The National Basketball Association (NBA) and Ant Group have announced a partnership to provide Chinese fans with the opportunity to have access to NBA video content as well as work on different projects including broadcasting, membership, joint marketing campaigns, digital collectibles and more.
Alipay, a payment app owned by Ant Group, will showcase user-generated content from NBA China’s network of influencers and Alipay’s authorised content creators through a channel created last week by NBA China.
NBA’s presence in the Chinese market has generated hundreds of millions of dollars in revenue, as it being one of the United States’ most popular cultural exports to China.

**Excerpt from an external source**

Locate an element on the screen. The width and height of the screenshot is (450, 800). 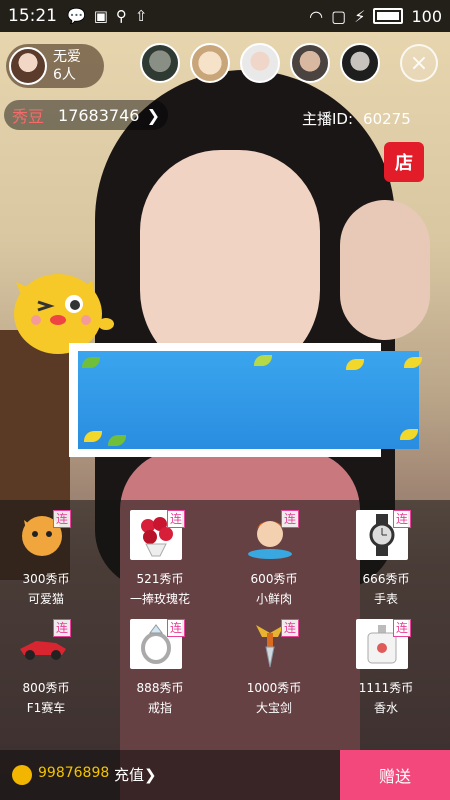
gift-item: 连 521秀币 一捧玫瑰花 is located at coordinates (160, 564).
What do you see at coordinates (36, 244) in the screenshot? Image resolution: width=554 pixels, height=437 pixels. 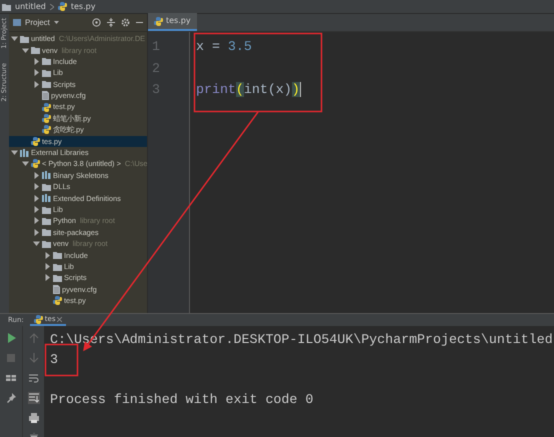 I see `expanded-arrow-icon` at bounding box center [36, 244].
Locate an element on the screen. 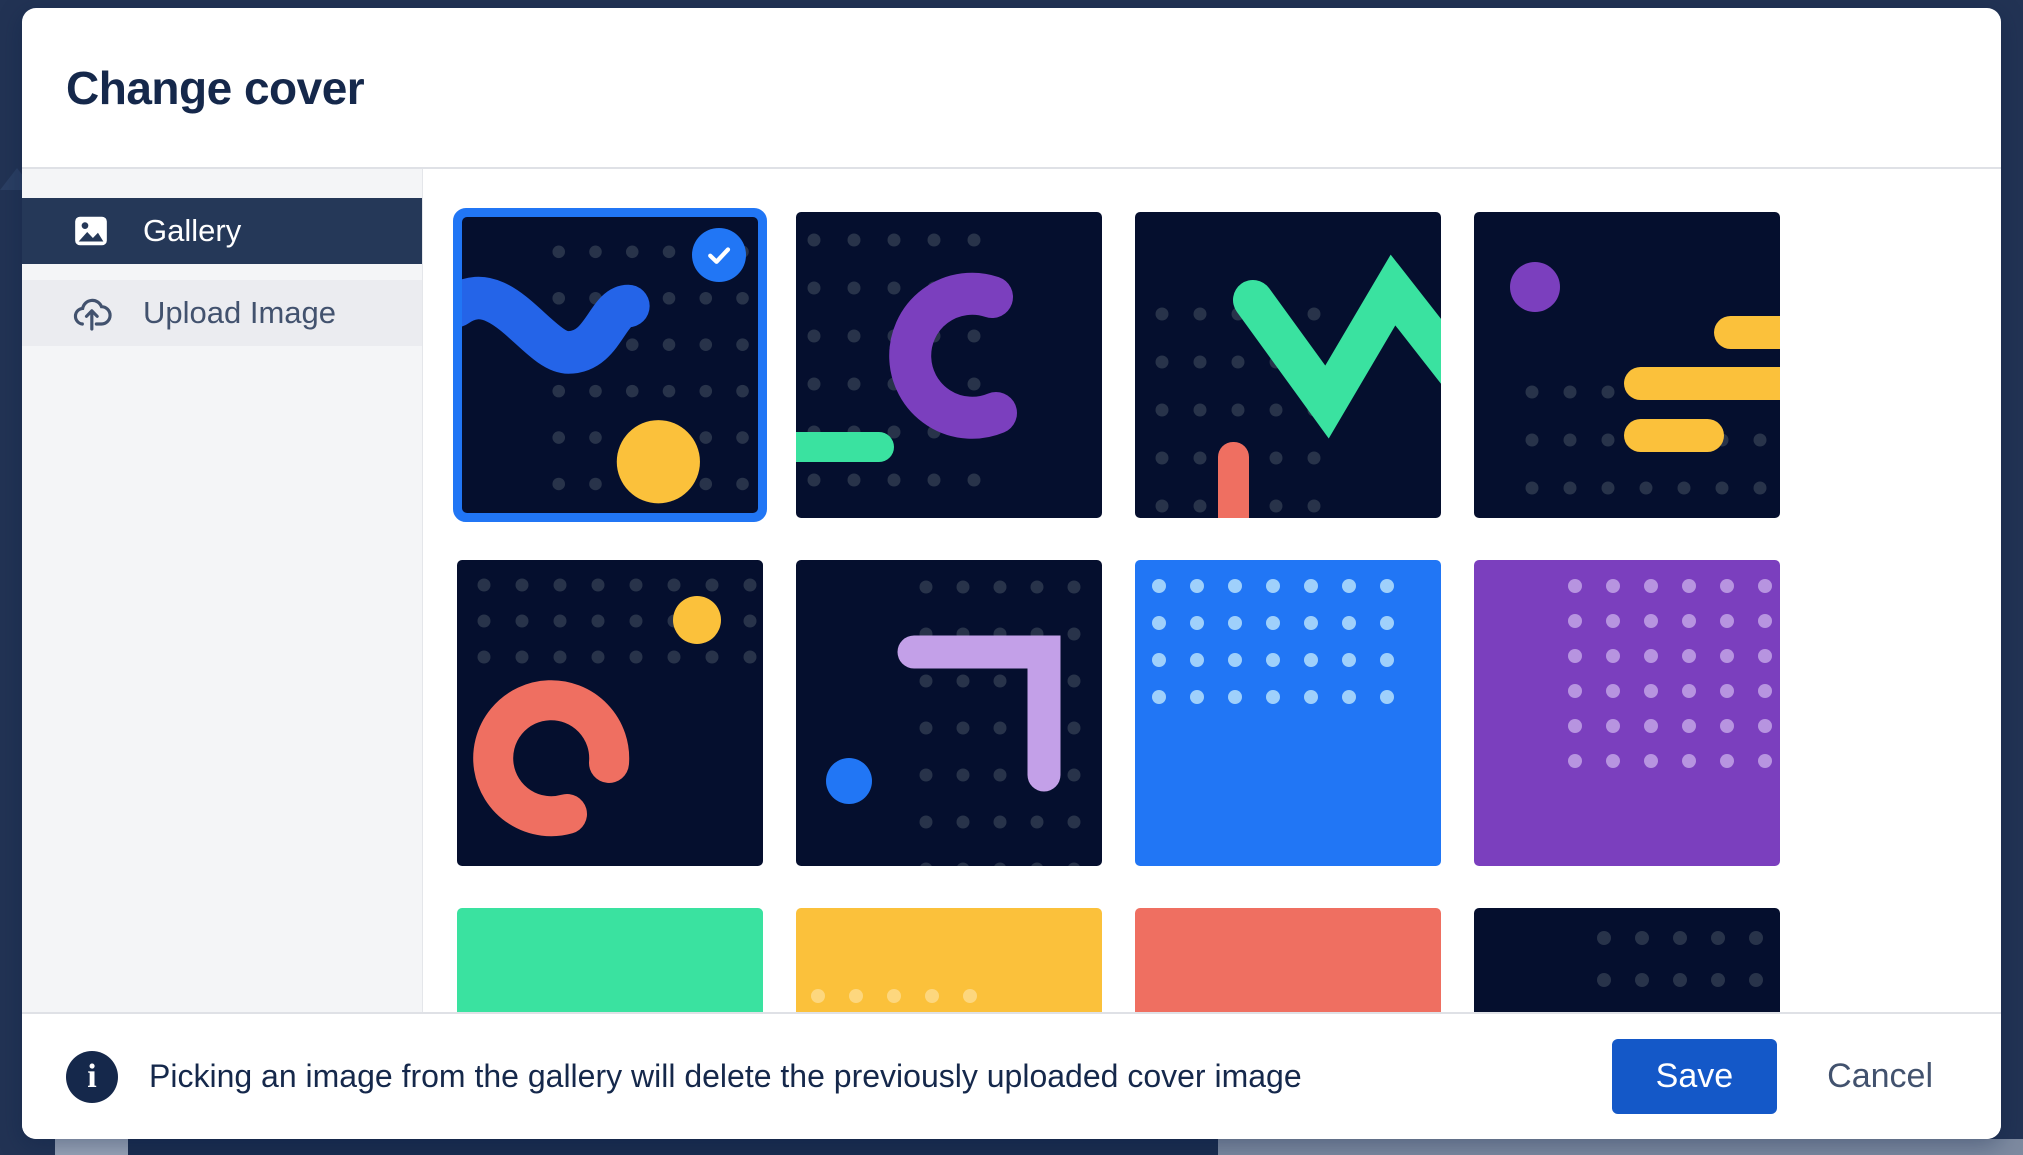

However, NBA’s long-time partnership with Chinese state broadcaster China Central Television (CCTV) has been negatively affected in recent years.
When former Houston Rockets general manager Daryl Morey expressed his support for anti-government protestors in Chinese-ruled Hong Kong in 2019, China condemned Morey’s tweet and NBA games were pulled from CCTV shortly after.
The CCTV stopped showing shows immediately which eventually became an eighteen-month blackout.
NBA’s commissioner, Adam Silver said in June that the league lost hundreds of millions of dollars because of the blackout but supported the NBA’s commitment to free speech.
“If the consequences are that we’re taken off the air or we lose money, we accept that,” Silver said.
Commenting on criticisms, Silver also commented on NBA’s business relationship with China and their human rights abuses of the Uyghur population.
“From a policy standpoint, virtually every Fortune 100 company is doing business in China.”
“We have an enormous, humongous trade relationship with China. Virtually all the phones in this room, the clothes you are wearing, the shoes you are wearing, are made in China. From a larger societal standpoint, this is something where we have to look to the U.S. government for direction,” Silver said.
NBA fans in China can access games at a closer level, before Morey’s comments in 2019, according to the league’s viewership data.
This announcement comes after Qatar Investment Authority and Abu Dhabi’s Mubadala Capital expressed interest in buying NBA teams.